This is a simple matter that can still arouse strong feelings in users. Some people simply don’t like apps bombarding them with requests to grant permissions, like push notifications, or personal information, like billing data. When it comes to onboarding, there’s such a thing as overstepping.

asking permissions for notifications in mobile apps

This is worth remembering when it comes to permissions, grants, sensitive information and even tasks that require general effort from users. For example, many great apps out there allow users to signup, explore and have fun before they start asking for more information to complete the user profile.
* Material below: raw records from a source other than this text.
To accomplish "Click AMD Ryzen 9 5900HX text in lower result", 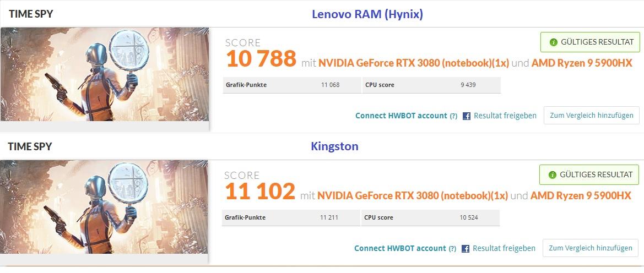I will [x=581, y=195].
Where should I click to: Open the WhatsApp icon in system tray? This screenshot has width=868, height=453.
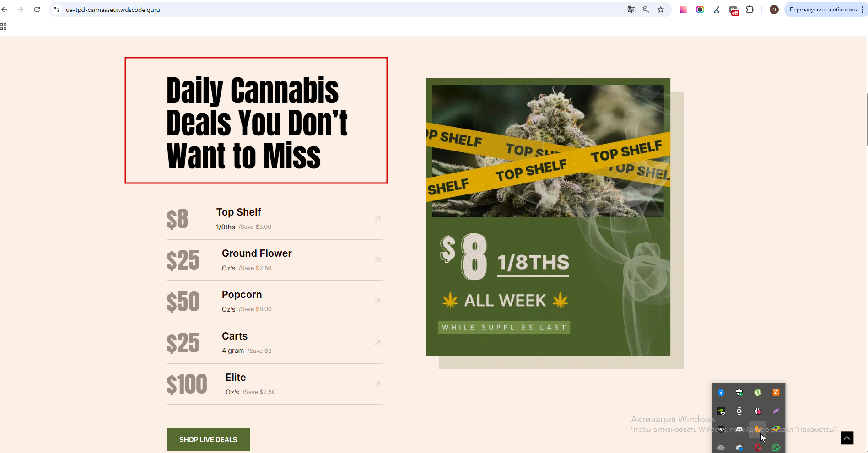(x=776, y=448)

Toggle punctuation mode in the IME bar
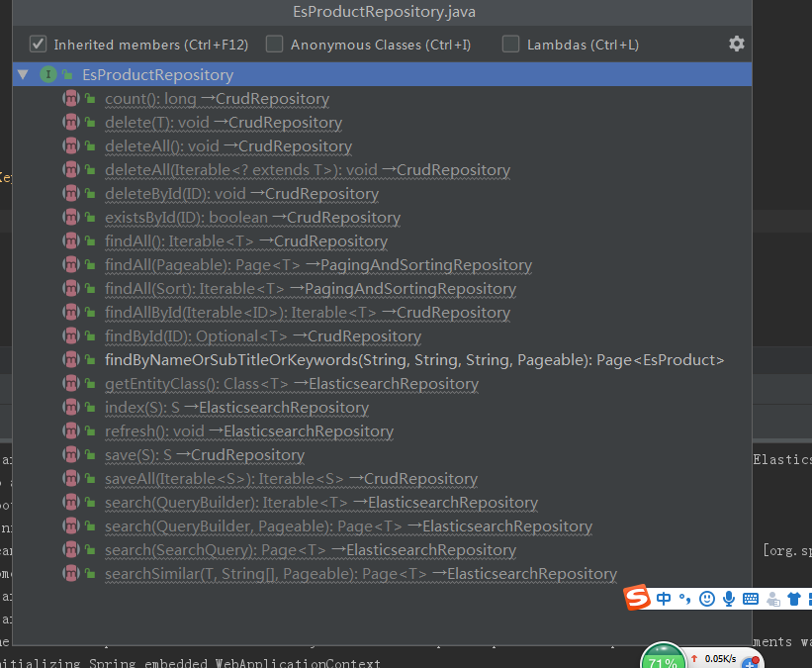pyautogui.click(x=683, y=598)
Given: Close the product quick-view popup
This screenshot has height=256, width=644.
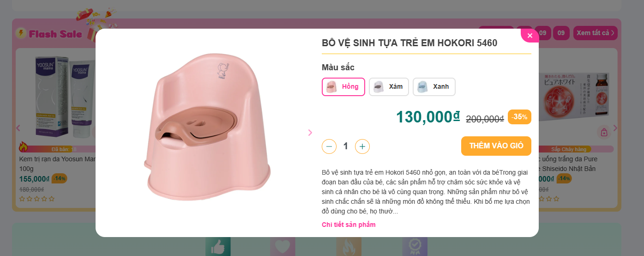Looking at the screenshot, I should point(530,36).
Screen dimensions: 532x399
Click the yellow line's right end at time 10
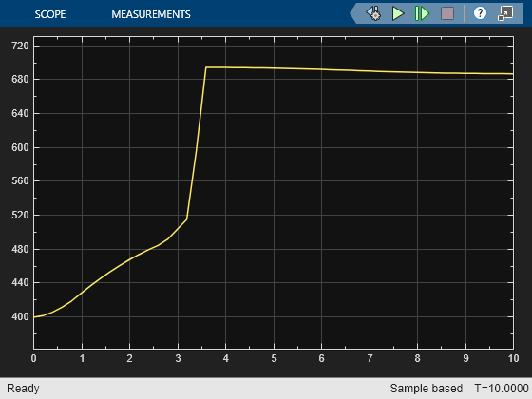tap(512, 74)
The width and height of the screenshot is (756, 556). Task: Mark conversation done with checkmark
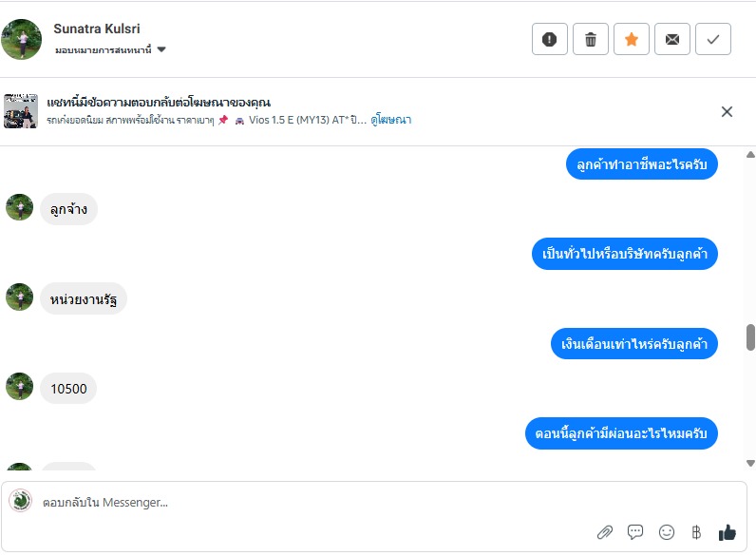[x=713, y=39]
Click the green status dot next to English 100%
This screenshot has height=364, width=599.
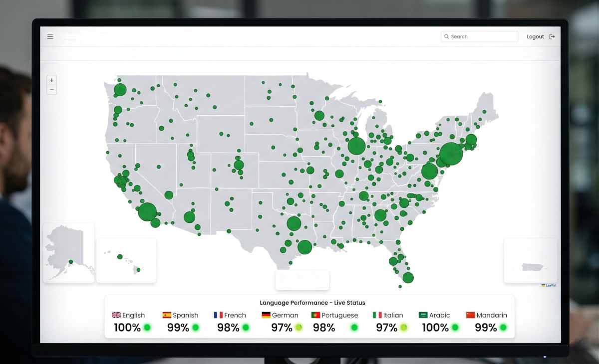click(x=147, y=328)
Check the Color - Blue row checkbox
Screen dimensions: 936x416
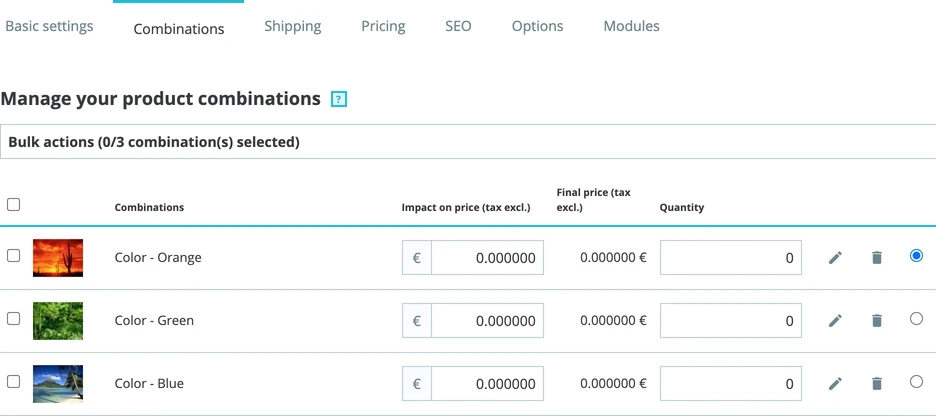(x=13, y=381)
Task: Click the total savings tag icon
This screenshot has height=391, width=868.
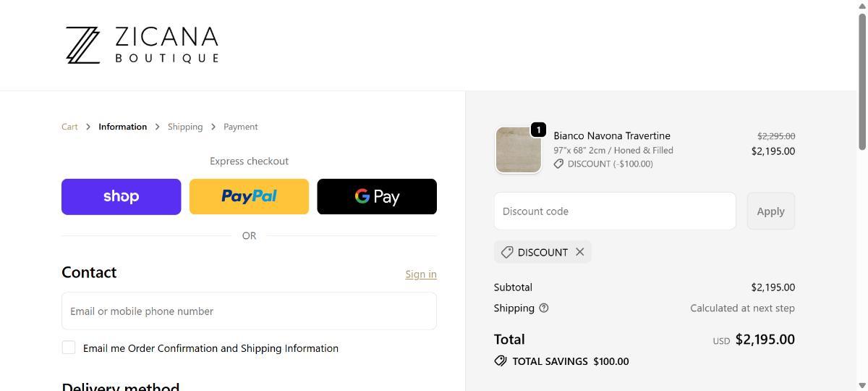Action: tap(500, 361)
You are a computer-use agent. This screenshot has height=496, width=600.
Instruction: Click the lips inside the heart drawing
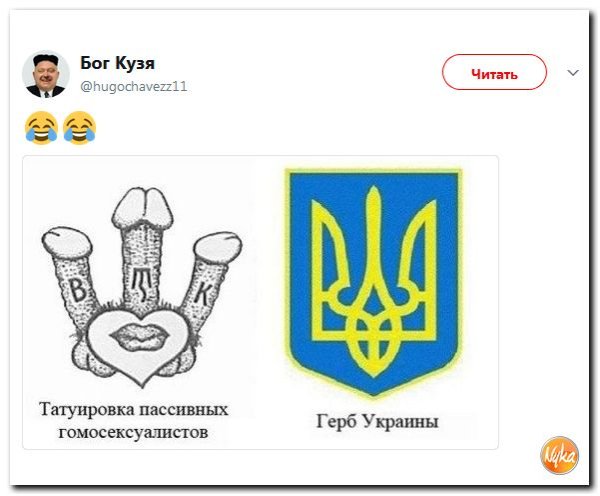pos(139,336)
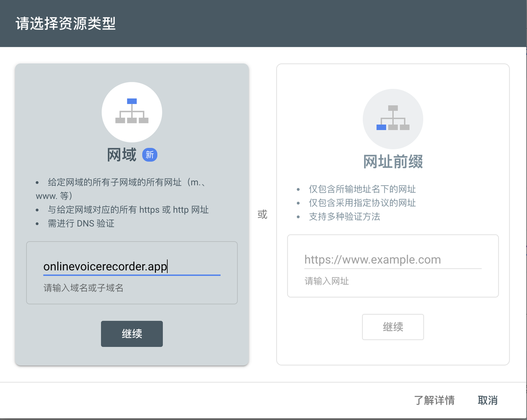Click the 请选择资源类型 dialog title
This screenshot has height=420, width=527.
point(66,23)

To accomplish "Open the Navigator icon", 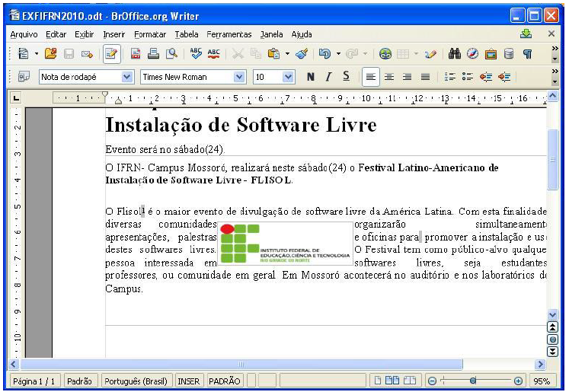I will (x=472, y=54).
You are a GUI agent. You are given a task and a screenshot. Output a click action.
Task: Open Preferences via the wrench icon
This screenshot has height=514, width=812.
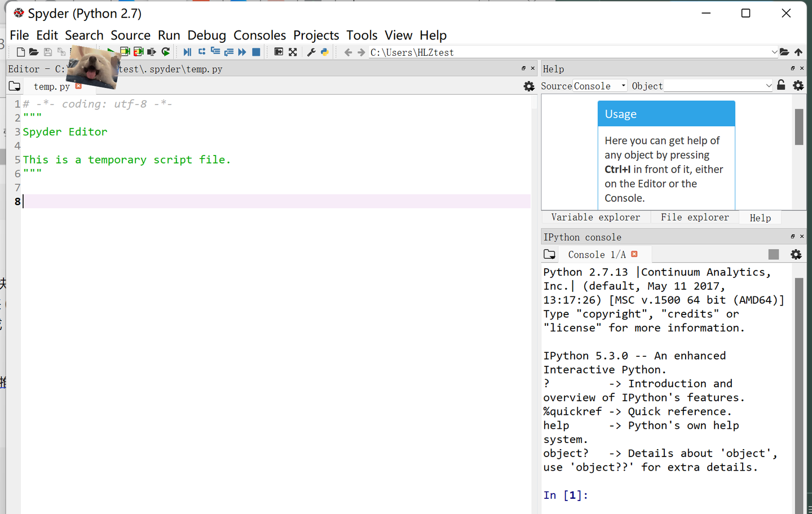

This is about postponing the things that require either effort of trust, giving the user some room to grow more familiar and comfortable with the product and the brand.

App onboarding examples to learn from

1. Slack

In desktop, Slack makes onboarding an easy process by getting users to talk to the chatbot. This makes the onboarding feel effortless, and reflects how Slack keeps pushing the boundaries in the UX game. In the app, the sequence is simplified into four screens that help the user set up or connect to their workplace and coworkers.

onboarding example from slack

From Engadget.

We love that the information the app asks of users is kept to a bare minimum, with the main goal being the user having the workspace ready for action. The illustrations exemplify the key areas of the app, but the onboarding is short enough that it lets users free to explore on their own.

2. Venmo

Venmo is a widely popular online payment platform. And out of all the payment apps out there, Venmo might be the best example of an onboarding sequence that showcases the main selling point of the app.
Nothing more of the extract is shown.